JW: For me, retail property is the most dynamic asset class. I am fascinated by what drives different businesses and love learning about the different ways they operate and how growth is achieved. The three-dimensional nature of each lease negotiation means we can gain real insight into each business that operates within our centres. Each asset is similar to an operating business, and I enjoy driving value by pulling the various levers available on the income and product mix side, as well as through broad, longer-term strategic aspects. You don’t get that three-dimensional visibility in other categories of property investment.
SCN: What do you think are the key elements of a successful retail business?
JW: Retail is such a dynamic and constantly evolving industry, I don’t think there is a set formula that ensures success. The ability to formulate a view on consumer preferences, have the courage to back your view, and have the risk tolerance to invest in opening retail stores requires a particular type of mindset. Also, having the foresight to know that what once made your business successful will change and you need to constantly reinvent your business and evolve is crucial.
SCN: When approaching a new leasing deal, what’s your philosophy on balancing commercial terms with finding the ‘right fit’ for the centre?
JW: Balancing commercial outcomes with tenancy-mix evolution is a common challenge across the industry. Our view is that it’s an imperfect science and needs to be considered case-by-case, rather than with a broad, overarching approach, due to the many variables at an asset and retailer level. The types of retail assets we own typically require an equal weighting, which in practice means on some occasions we are more focused on evolving the tenancy mix in a positive way to facilitate long-term productivity and value creation, and on other occasions we are intensely focused on achieving the right commercial outcome.
SCN: What major consumer or retailer trends are currently shaping your leasing strategies?
JW: At a very high level, our leasing strategies centre around building and growing overall productivity within the malls we own. We own a very diverse retail portfolio and the strategies we implement are tailored to reflect what the trade area demands. One trend we have witnessed is that due to lack of new retail space being built on the east coast, we see a bigger presence in typical shopping centres from large-format entertainment and leisure groups. To address this, we have been able to re-purpose areas at some of our centres that were previously underutilised or non-productive with these types of groups.
SCN: What makes a successful retail/landlord partnership?

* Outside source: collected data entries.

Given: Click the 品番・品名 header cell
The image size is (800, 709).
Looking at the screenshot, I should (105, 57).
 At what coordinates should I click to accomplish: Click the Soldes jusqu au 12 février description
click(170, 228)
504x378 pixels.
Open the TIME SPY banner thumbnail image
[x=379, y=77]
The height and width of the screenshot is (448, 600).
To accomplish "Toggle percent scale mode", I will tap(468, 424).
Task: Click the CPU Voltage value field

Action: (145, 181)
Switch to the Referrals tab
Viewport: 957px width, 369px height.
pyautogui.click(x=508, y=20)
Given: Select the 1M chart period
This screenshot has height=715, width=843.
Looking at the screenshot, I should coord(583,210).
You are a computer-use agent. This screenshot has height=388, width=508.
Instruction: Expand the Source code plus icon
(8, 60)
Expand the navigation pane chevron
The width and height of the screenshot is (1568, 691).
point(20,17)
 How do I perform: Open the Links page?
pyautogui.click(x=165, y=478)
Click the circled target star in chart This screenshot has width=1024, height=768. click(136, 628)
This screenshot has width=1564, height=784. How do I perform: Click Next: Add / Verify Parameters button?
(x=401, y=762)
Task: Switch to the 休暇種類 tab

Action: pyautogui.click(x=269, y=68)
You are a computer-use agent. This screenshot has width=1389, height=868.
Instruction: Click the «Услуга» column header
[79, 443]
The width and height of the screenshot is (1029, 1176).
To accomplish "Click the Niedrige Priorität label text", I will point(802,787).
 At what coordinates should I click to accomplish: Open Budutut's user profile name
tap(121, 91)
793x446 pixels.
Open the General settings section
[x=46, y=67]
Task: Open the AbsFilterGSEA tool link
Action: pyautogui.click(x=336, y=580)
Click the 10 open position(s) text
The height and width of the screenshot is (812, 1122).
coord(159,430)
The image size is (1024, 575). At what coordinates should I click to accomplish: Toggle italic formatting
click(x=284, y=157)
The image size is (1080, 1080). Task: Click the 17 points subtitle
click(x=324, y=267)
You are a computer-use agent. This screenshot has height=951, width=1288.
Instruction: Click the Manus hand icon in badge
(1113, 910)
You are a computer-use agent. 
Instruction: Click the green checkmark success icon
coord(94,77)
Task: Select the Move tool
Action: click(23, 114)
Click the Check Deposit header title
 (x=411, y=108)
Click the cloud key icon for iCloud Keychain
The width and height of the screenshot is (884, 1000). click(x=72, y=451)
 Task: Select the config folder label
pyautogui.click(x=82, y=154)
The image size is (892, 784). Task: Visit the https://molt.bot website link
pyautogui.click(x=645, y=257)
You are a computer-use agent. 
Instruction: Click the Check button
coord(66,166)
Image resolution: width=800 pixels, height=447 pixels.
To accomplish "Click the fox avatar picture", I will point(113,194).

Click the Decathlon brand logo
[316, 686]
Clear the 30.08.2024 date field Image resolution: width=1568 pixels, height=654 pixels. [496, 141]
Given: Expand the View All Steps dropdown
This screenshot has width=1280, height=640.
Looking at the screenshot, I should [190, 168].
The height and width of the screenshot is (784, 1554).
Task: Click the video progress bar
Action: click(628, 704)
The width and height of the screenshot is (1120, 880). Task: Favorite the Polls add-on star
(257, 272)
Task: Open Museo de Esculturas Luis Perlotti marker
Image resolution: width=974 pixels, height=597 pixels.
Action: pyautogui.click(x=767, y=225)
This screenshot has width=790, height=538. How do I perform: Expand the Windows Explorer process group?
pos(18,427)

JW: Successful retailer/landlord partnerships are typically built over time and involve each party acknowledging that their respective long-term success is interlinked. The deeper understanding each party has of the other’s key drivers, the more streamlined each transaction becomes, which is then self-perpetuating. These sorts of partnerships require a pragmatic approach and the ability to work collaboratively to satisfy the requirements of each business.
SCN: Your favourite retailer and why?
JW: I’m a big fan of Patagonia, the brand’s core values resonate with me, and the product is high quality and very well designed. I also think their retail activations are done very well. A brand my kids love is Yo-Chi. I have a huge amount of respect for how its team has been able to drive value and succeed in such a saturated and highly competitive market. Their property and site selection decisions have been excellent, not putting a foot wrong in any national market doesn’t happen by accident.
SCN: With MA Financial’s recent acquisition of IP Generation, what are the most exciting changes or opportunities you see in the future?
JW: We are incredibly excited about joining MA Financial Group. The combined team will oversee 17 directly owned retail assets along with several other managed assets. The level of scale provides an opportunity to offer our retail partners a more comprehensive solution when looking to grow their store network. Also, the vertical nature of the integrated business promotes a high level of alignment across the entire platform, which ensures we can maintain an intense focus on delivering investment outcomes.